May 18CEDAR RAPIDS Payment disputes have pushed Physicians' Clinic of Iowa to threaten to terminate contracts with two of the state's three private Medicaid insurers if the concerns are not soon corrected.
In letters sent to Amerigroup Iowa and AmeriHealth Caritas Iowa, PCI one of the state's largest private physician groups told the insurers that failure to consistently pay provider claims properly or in a timely manner have led the medical provider to send a notice of breach of contract.
PCI told Amerigroup it must correct issues within 30 days and AmeriHealth it must fix issues within 60 days or the provider no longer will see patients of either insurer starting on Sept. 1.
"It is not our intent to terminate relationships or reduce access," said Eric Dalton, chief financial officer of PCI. "But we wanted to bring attention to these issues through filing a breach of contract because we have exhausted all other efforts."
About six percent of PCI's patient base is on Medicaid, Dalton said, with about 5,500 patients receiving procedures in the past 13 months through Amerigroup or AmeriHealth.

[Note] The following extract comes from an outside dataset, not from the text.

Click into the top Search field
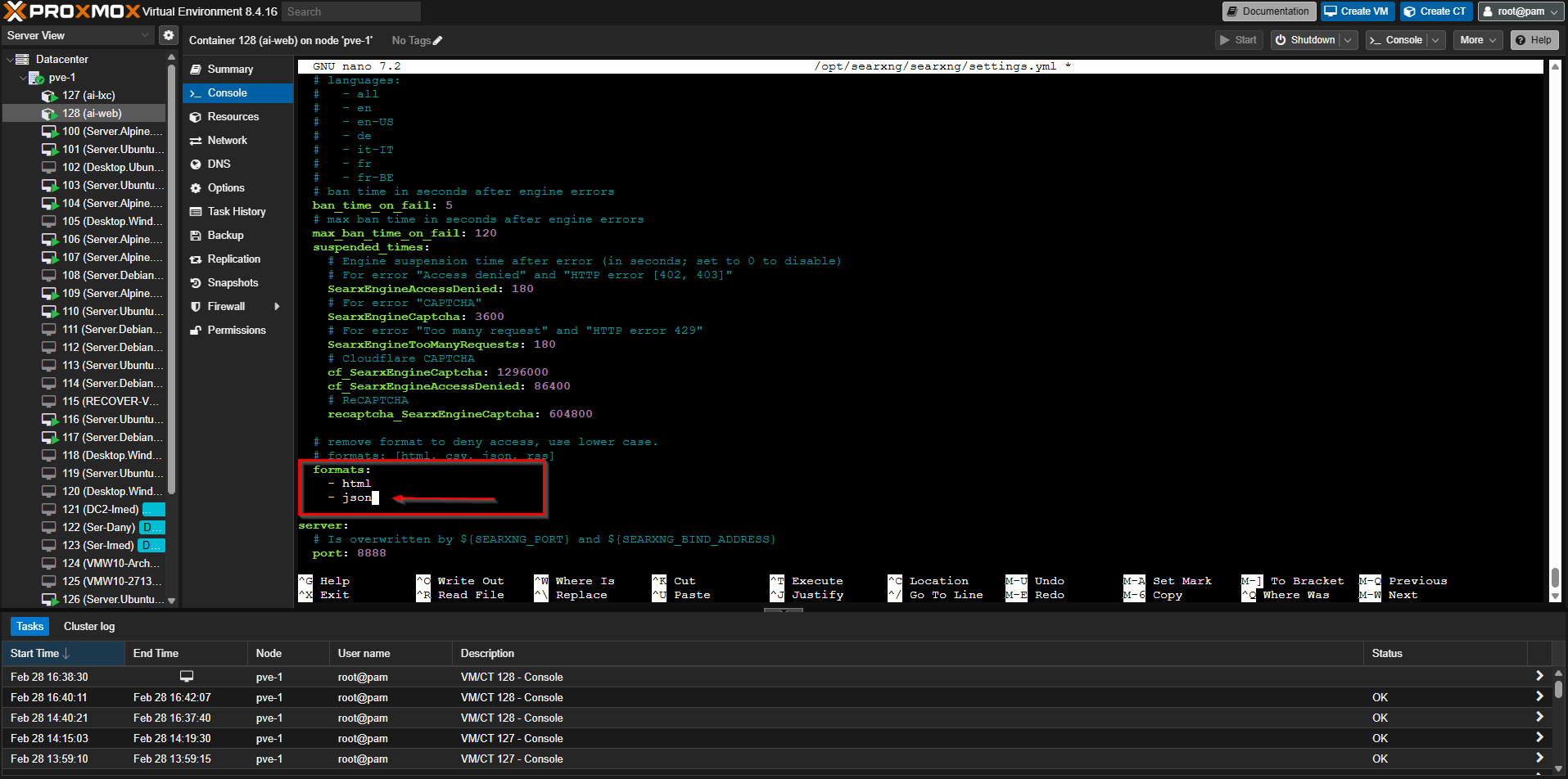 point(350,11)
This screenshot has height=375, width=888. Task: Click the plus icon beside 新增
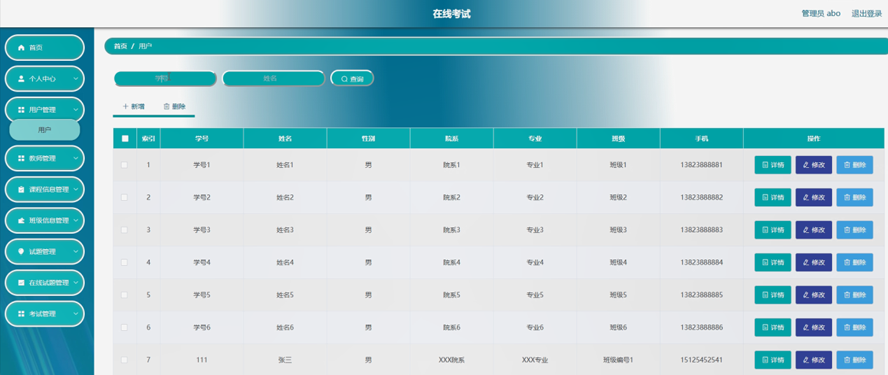click(125, 106)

The medical provider is owed several hundred thousand dollars, he added.
What's more, "the time and energy our staff spends chasing these problems they are not issues we face with any other payer, including UnitedHealthcare," Iowa's third Medicaid insurer, Dalton said
The state handed over its nearly $5 billion Medicaid program to the three managed-care organizations more than one year ago. But payment problems have continued to plague providers across the state, who have complained of late and inaccurate payments.
PCI is not the first large-scale provider to run into contractual disputes with the insurers. Des Moines Register reported in March that AmeriHealth sent a letter to Mercy Health Network stating it would terminate their contract if a new agreement was not negotiated by July 1.
Amy McCoy, spokeswoman for the Department of Human Services, said the state agency is continuing to monitor the state's provider network.
AmeriHealth did not respond to The Gazette's request for comment. Amerigroup said it could not comment on the specific issue as it has not received the letter yet.
All three insurers have reported losses in excess of $100 million during their first year of operation in Iowa, with AmeriHealth Caritas Iowa suffering the greatest loss of nearly $300 million. Amerigroup Iowa reported a loss of $133 million, and UnitedHealthcare of the River Valley said it lost more than $100 million.
It was revealed in March that the state would establish a risk corridor for the Medicaid expansion population and the long-term services and supports population, one of the most costly groups of Medicaid beneficiaries.
In a risk corridor, the government would step in to help protect insurers from unexpectedly high losses by paying the difference if an insurer spends more in medical care than it collects in revenue.